This project uses a combination of Uvicorn, FastAPI (Python) and Docker to provide a reliable REST API for testing Microsoft's BitNet out locally!
It supports running the inference framework, running BitNet model benchmarks and calculating BitNet model perplexity values.
It's offers the same functionality as the Electron-BitNet project, however it does so through a REST API which devs/researchers can use to automate testing/benchmarking of 1-bit BitNet models!
Install Conda: https://anaconda.org/anaconda/conda
Initialize the python environment:
conda init
conda create -n bitnet python=3.9
conda activate bitnet
Install the Huggingface-CLI tool to download the models:
pip install -U "huggingface_hub[cli]"
Download one/many of the 1-bit models from Huggingface below:
huggingface-cli download 1bitLLM/bitnet_b1_58-large --local-dir app/models/bitnet_b1_58-large
huggingface-cli download 1bitLLM/bitnet_b1_58-3B --local-dir app/models/bitnet_b1_58-3B
huggingface-cli download HF1BitLLM/Llama3-8B-1.58-100B-tokens --local-dir app/models/Llama3-8B-1.58-100B-tokens
Build the docker image:
docker build -t fastapi_bitnet .
Run the docker image:
docker run -d --name ai_container -p 8080:8080 fastapi_bitnet
Once it's running navigate to http://127.0.0.1:8080/docs
Note:
If seeking to use this in production, make sure to extend the docker image with additional authentication security steps.

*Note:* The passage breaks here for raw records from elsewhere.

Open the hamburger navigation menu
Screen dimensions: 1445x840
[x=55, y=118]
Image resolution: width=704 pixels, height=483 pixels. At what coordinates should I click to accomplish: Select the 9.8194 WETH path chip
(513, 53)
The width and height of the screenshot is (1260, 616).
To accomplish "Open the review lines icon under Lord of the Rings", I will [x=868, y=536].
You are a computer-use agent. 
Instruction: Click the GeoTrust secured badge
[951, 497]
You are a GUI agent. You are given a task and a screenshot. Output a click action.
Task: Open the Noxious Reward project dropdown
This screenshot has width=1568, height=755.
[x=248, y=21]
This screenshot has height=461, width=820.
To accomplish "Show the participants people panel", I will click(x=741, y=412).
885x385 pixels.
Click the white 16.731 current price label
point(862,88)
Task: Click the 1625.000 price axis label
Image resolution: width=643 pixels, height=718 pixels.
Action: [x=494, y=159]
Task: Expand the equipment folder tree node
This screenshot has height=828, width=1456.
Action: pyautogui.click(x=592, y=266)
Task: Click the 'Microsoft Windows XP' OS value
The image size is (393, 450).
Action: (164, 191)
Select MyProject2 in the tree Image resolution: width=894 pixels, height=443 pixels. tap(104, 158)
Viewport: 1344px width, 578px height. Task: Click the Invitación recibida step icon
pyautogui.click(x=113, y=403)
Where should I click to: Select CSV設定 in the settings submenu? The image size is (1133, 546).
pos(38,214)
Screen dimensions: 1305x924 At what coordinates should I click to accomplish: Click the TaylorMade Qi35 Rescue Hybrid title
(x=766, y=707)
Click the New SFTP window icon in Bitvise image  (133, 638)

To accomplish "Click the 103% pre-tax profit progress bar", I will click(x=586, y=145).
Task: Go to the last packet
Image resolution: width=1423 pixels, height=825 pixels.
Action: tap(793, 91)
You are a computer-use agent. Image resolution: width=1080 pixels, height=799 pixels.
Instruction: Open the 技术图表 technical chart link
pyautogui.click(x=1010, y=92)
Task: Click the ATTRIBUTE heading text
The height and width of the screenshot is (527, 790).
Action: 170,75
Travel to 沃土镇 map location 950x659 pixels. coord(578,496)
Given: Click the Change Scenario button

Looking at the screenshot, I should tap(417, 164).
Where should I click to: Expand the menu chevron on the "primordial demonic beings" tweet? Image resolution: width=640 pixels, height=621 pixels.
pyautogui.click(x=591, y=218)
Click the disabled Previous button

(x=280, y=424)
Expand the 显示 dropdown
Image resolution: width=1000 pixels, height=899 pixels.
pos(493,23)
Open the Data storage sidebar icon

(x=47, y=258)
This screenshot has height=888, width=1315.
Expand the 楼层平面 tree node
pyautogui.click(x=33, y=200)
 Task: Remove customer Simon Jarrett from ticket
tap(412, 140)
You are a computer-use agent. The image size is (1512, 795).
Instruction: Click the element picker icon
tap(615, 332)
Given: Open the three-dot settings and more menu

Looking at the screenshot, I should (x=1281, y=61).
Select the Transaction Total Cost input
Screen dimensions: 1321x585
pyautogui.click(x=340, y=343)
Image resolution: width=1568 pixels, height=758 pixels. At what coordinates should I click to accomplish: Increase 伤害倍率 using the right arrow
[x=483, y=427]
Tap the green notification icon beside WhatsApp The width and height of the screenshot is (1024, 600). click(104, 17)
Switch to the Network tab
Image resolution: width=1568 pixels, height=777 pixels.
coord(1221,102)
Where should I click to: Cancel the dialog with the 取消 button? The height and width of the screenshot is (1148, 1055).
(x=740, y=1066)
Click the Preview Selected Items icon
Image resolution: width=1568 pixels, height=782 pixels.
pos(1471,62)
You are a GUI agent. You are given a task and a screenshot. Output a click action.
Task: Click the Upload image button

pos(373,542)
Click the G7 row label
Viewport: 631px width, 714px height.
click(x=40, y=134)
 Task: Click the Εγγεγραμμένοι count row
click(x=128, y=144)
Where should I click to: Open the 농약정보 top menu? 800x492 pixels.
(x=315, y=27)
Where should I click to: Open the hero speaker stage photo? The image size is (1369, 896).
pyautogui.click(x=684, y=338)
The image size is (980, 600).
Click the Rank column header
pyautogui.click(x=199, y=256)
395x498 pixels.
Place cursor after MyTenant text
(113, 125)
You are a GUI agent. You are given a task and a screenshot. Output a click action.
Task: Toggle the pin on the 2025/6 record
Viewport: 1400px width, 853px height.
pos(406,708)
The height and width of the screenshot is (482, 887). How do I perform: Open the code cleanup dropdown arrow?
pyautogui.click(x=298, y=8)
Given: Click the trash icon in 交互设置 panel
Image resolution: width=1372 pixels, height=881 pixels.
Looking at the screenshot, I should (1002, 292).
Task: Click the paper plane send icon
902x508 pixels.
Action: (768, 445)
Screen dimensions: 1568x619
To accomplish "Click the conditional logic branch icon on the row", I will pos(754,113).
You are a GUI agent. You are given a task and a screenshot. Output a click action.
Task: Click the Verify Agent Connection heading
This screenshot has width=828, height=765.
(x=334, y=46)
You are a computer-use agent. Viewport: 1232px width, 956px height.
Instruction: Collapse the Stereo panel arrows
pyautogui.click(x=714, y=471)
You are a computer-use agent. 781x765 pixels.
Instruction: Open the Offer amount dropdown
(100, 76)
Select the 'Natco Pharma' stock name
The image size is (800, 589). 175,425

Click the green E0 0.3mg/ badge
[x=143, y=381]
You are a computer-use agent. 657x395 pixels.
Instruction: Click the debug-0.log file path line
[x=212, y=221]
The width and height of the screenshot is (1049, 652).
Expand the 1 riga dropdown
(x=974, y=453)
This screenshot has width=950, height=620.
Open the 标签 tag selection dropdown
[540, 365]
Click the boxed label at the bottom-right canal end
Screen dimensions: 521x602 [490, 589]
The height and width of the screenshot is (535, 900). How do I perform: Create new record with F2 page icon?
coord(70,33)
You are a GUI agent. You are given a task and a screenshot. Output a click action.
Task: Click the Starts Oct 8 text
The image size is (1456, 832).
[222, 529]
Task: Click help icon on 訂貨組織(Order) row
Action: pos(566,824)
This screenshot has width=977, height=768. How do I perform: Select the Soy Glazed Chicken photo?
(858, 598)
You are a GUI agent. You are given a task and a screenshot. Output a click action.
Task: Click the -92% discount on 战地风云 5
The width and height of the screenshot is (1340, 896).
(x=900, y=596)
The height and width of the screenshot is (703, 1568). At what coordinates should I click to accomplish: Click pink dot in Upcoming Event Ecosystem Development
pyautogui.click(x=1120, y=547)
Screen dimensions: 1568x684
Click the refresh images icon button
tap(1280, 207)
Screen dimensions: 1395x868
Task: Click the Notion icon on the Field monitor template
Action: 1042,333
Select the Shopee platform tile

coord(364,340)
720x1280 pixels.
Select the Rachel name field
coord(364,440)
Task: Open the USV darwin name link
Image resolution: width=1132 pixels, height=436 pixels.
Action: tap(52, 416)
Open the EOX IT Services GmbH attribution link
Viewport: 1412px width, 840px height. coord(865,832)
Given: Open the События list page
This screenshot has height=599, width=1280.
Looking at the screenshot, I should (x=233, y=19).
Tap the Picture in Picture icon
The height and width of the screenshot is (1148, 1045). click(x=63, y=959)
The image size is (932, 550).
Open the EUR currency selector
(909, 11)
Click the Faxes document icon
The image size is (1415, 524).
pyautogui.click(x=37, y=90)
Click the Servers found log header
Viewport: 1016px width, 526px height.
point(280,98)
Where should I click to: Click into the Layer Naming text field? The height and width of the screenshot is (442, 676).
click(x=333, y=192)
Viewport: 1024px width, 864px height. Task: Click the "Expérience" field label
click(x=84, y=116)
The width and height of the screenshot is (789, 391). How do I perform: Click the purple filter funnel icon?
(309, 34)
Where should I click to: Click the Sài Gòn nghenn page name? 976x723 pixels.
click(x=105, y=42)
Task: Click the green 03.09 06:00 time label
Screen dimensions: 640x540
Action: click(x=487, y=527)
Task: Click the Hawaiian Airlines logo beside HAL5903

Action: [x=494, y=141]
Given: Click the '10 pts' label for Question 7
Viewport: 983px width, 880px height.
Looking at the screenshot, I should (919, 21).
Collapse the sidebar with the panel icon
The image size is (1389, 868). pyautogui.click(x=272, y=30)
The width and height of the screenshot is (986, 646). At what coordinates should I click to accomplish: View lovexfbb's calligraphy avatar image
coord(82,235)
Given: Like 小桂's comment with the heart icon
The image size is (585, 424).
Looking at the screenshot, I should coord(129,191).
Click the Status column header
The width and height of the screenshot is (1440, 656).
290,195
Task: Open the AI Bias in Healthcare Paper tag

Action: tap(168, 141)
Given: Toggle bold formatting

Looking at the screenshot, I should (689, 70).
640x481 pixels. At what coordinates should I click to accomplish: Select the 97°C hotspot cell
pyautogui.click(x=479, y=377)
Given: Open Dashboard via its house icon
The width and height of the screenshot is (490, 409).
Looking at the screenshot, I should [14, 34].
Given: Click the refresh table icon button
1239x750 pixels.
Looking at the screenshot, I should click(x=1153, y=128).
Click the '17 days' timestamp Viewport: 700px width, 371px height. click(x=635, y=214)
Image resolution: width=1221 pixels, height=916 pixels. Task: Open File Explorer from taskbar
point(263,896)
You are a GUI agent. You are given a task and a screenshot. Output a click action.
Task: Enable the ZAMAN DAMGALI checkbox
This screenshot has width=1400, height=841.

In its current state it's intended for use locally.
Building the docker file image requires upwards of 40GB RAM for Llama3-8B-1.58-100B-tokens
, if you have less than 64GB RAM you will probably run into issues.
The Dockerfile deletes the larger f32 files, so as to reduce the time to build the docker image file, you'll need to comment out the find /code/models/....
lines if you want the larger f32 files included.